Jean-Marie, qui avait "fait" plusieurs Train de la Mémoire, nous disait qu'il était passé par la stupeur et la fascination avant d'intégrer vraiment cette expérience. Moi qui en était aussi à mon quatrième voyage à Auschwitz je ne pouvait que valider son analyse. La stupeur demeure. On ne peut pas s'habituer à ce qu'on voit. C'est ce que nous a rappelé Jérôme, un autre prêtre et professeur de lettres, qui a conclut sont homélie avec une citation de Péguy : "ne soyez pas des âmes habituées."

La stupeur demeure quand on contemple les ruines fantomatiques des installations de mise à mort, quand on imagine l'enfer que des hommes ont fait subir à d'autres hommes, quand on croise dans une galerie du musée tous ces regards encore plein de leur humanité des prisonniers photographiés lors de leur entrée dans le camp et dont les dates inscrites sous chaque photo nous apprennent que la plupart n'ont pas tenu plus de deux mois. Stupeur.

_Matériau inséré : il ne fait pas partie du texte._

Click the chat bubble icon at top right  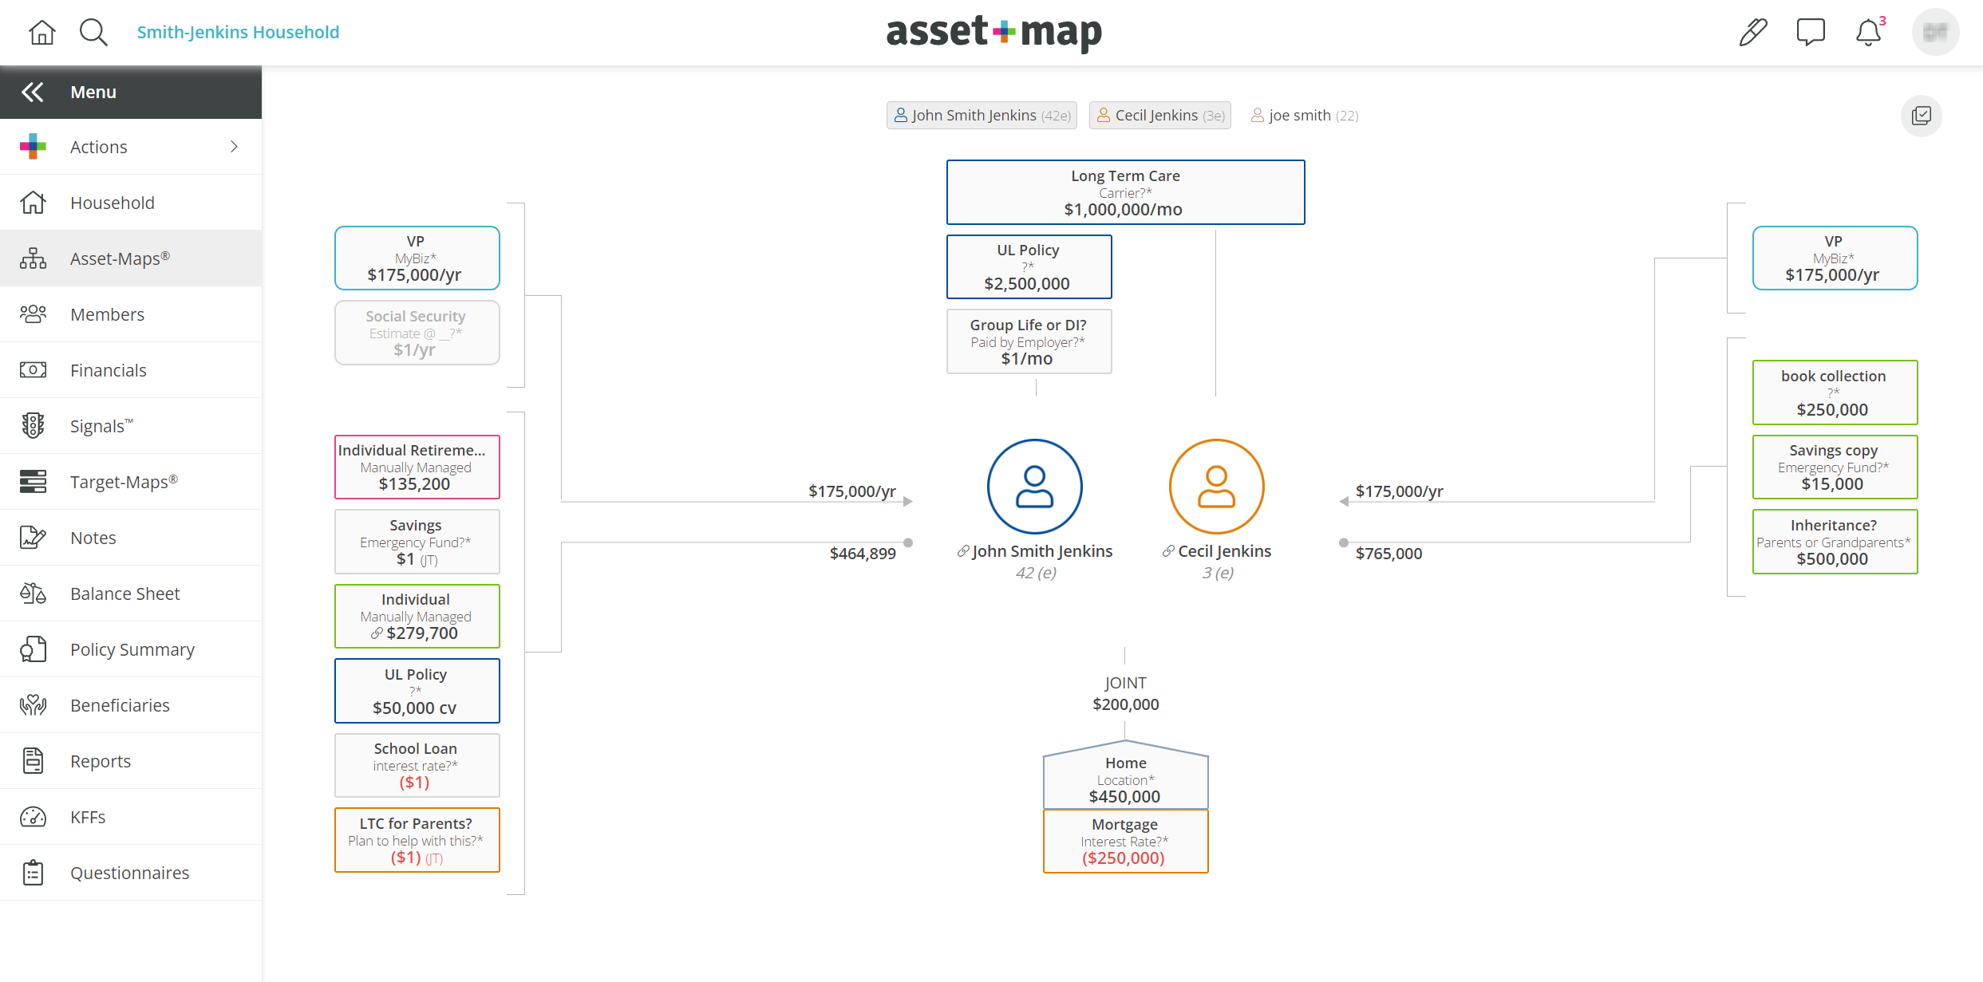click(x=1810, y=31)
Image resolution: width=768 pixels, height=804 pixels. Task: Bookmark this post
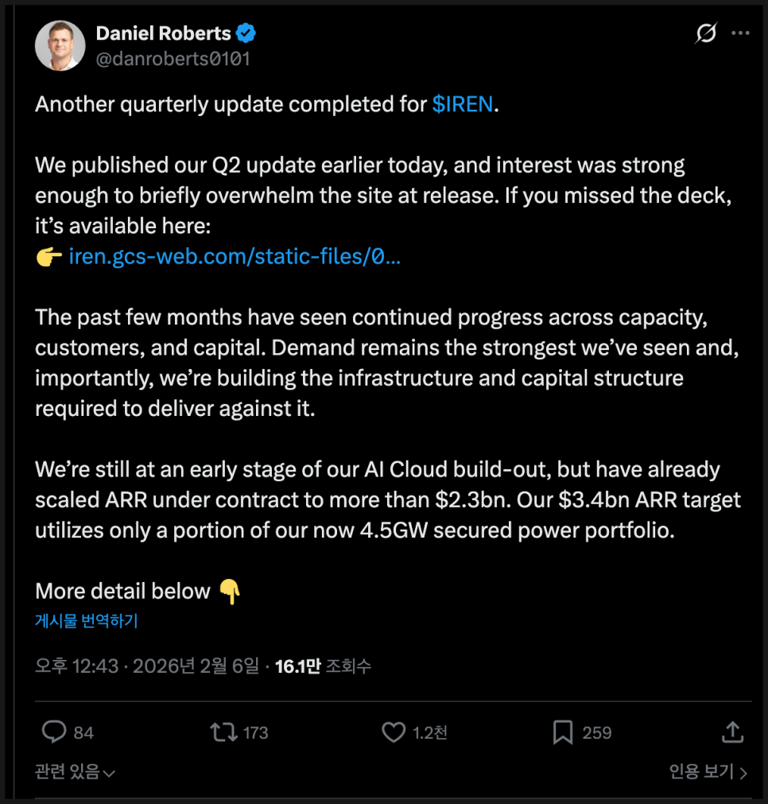563,732
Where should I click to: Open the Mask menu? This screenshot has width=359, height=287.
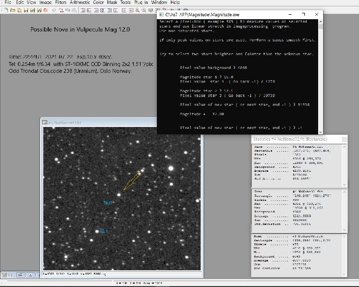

Alors, il y a eut cette question d'une jeune qui portait sur notre conscience face au mal. J'étais sur l'estrade de l'auditorium, au milieu des intervenants et je me suis tourné sur ma gauche vers les profs de philo. C'est Claire qui était à côté de moi qui a essayé de répondre. Elle a plutôt fait part de ses propres interrogations et je sentais moi aussi que j'étais traversé par la question. Comment maintenir la lumière intérieure dans les ténèbres d'Auschwitz ? Un détail m'a frappé, sa main qui tenait le micro tremblait légèrement.

Le lendemain je tombais en arrêt devant des talits, des châles de prière, qu'on a retrouvés dans les entrepôts appelés "Canada" et qui sont maintenant exposés derrière une vitrine, à côté d'autres vitrines où se trouvent des lunettes, des chaussures, des valises et même des cheveux. Lors de mes visites précédentes, je ne les avais pas vraiment remarqué. Je regarde les franges des talits, des petits fils qui s'entrecroisent et qui sont censés rappeler les commandements de Dieu. Pas seulement les "dix commandements" mais les multiples "mitsvot" concrètes qui inscrivent dans la vie quotidienne l'amour de Dieu et du prochain.

Le tremblement (quake !) de la conscience vient maintenant se mêler dans mon esprit à ces fils qui semblent si légers qu'un souffle les emmêlerait. Je me dis : "Seigneur, que tes commandements nous gardent."